▶ INSTRUCTIONS FOR THE TASK: Retype every line of the data, keeping each word exactly.

· · ·

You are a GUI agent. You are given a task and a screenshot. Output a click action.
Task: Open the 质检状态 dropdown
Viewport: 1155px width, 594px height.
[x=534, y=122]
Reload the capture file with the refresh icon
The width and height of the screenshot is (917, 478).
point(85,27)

· · ·

▶ TASK OUTPUT:
You are a GUI agent. You are given a task and a screenshot. Output a click action.
Task: Open the 质检状态 dropdown
Viewport: 1155px width, 594px height.
[x=534, y=122]
Reload the capture file with the refresh icon
The width and height of the screenshot is (917, 478).
point(85,27)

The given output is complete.